She might be a Dale, but both Seldon and Dale knew better than to mix.

Yet Preston shocked Henry when he said in reply, “I fear it is not that easy. I am slightly indebted to Miss Dale—”

Henry stilled and then shook off such a notion. “Indebted? Now you are joking—”

“No, I’m not—” Preston added. Emphatically. Too much so.

“It is as Preston says,” Hen added. “A most unfortunate situation.” She turned to Preston. “I am glad Father isn’t here to see this day. Inviting a Dale to our house! Unthinkable.”

One word stood out in Henry’s mind. Invited?

“You don’t mean—” he began to stammer.

“Yes, I fear we do,” Hen replied with the air of one who’d stepped into something while exiting her barouche. “Preston insisted she be invited to the ball tonight and . . .” His sister looked to be attempting to swallow the words lodged in her throat. Instead, they came out in a rush. “And the house party.”

“Noooo!” Henry gasped, rounding on the duke. Head of the household be damned, this was beyond the pale. “Preston, you cannot—”

But apparently Preston could. And then the rest of the truth had come tumbling out. She was Tabitha’s dearest friend—and here Henry had thought the vicar’s daughter quite respectable. Then worse yet, the news that this Dale chit was standing up with Tabitha at the wedding.

“Which means . . .” Preston began, slanting another guilty glance at Hen.

As if she might help him. Instead, Hen made a loud, indignant “harrumph” and washed her hands of the entire affair.

“I have to dance with her,” Henry had ground out. Oh, there were many things Henry was not, at least in the eyes of his Seldon relations—a rake of the first order was one of them—but he was an expert on Seldon family history and tradition.

And even now, all these hours later, Henry knew he was bound by honor to do as he was asked.

That didn’t mean he had to like it.

Looking across the ballroom at Preston and Hen, Henry frowned. He had no choice but to dance with this Miss Dale. But to his benefit, he still had two hours in which to find his Miss Spooner, her recent words luring him into the crowd.

Do you ever look across a room and wonder if I am there, so close at hand, and yet unseen?

Henry paused and turned to search the faces of the sad little array of leftover wallflowers lining the ballroom walls, but none of them seemed to fit the image he’d fixed in his mind.

Miss Spooner, where the devil are you? he thought as he waded into the crush, her words swirling through his thoughts.

Do you think we will ever truly meet? Do we dare? Mr. Dishforth, I want ever so much to meet you, yet . . . I fear you might be disappointed in me. . . .

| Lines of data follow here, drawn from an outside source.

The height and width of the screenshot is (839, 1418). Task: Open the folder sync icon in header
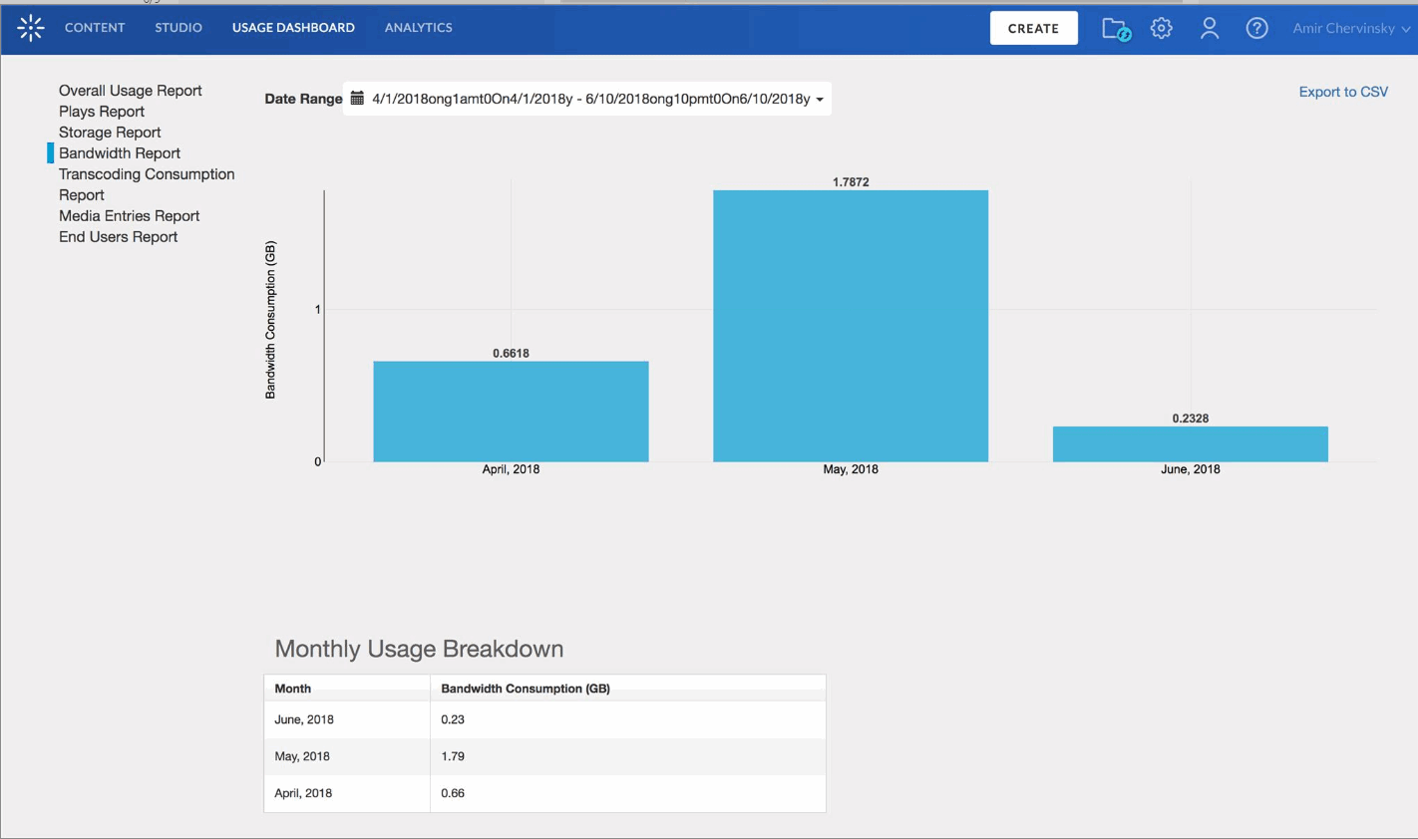point(1116,29)
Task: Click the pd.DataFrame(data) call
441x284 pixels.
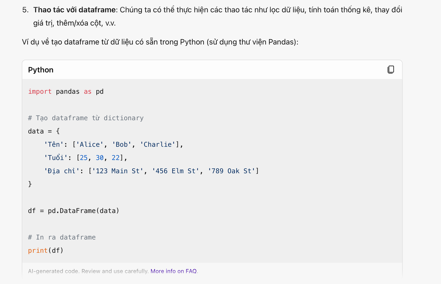Action: (x=83, y=211)
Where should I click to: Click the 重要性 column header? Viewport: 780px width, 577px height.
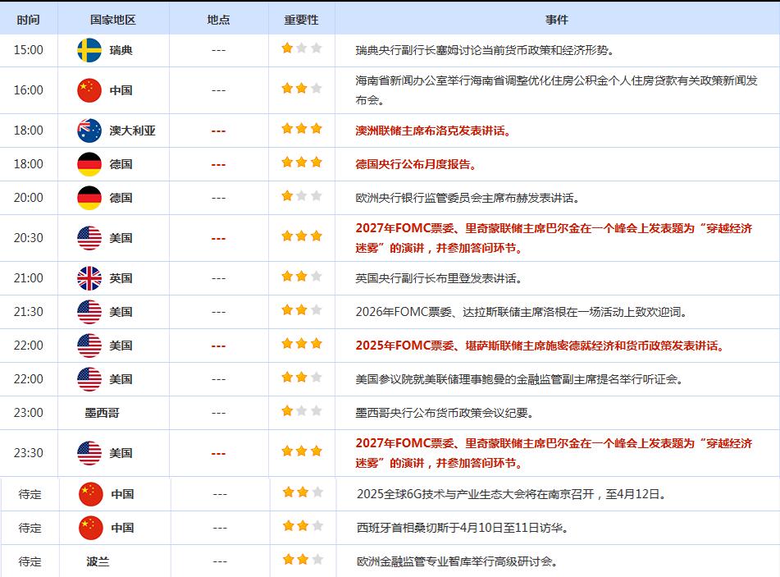tap(301, 20)
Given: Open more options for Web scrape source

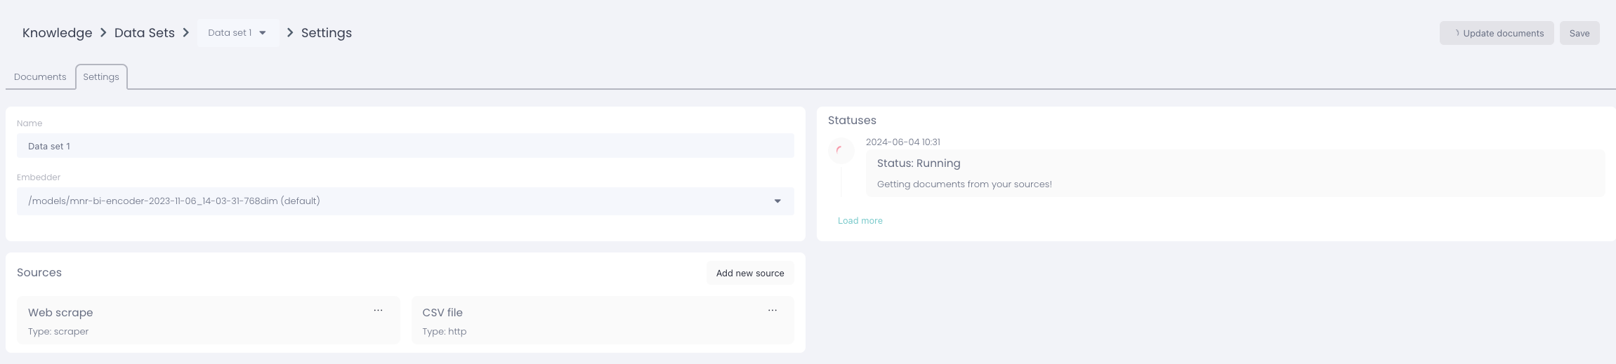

Yes, he understood that sentiment. For while their correspondence had been of a sensible nature—favorite books, taste in music, current politics—it had been easy to put off a face-to-face meeting. For all he knew he could be exchanging letters with one of Roxley’s maiden aunts . . . or Roxley himself, given the earl’s perverse sense of humor.

Yet in the last sennight everything had taken a decidedly different turn.

One that could hardly be deemed sensible.

I laid awake last night and wondered how we might meet.

He hadn’t meant those words as anything other than a passing comment, until she’d replied.

I too. In the wee hours before dawn, I found myself drawn to the window, parting the curtains and wondering which roof might be yours. Under which eaves you slept. Where I might find you . . .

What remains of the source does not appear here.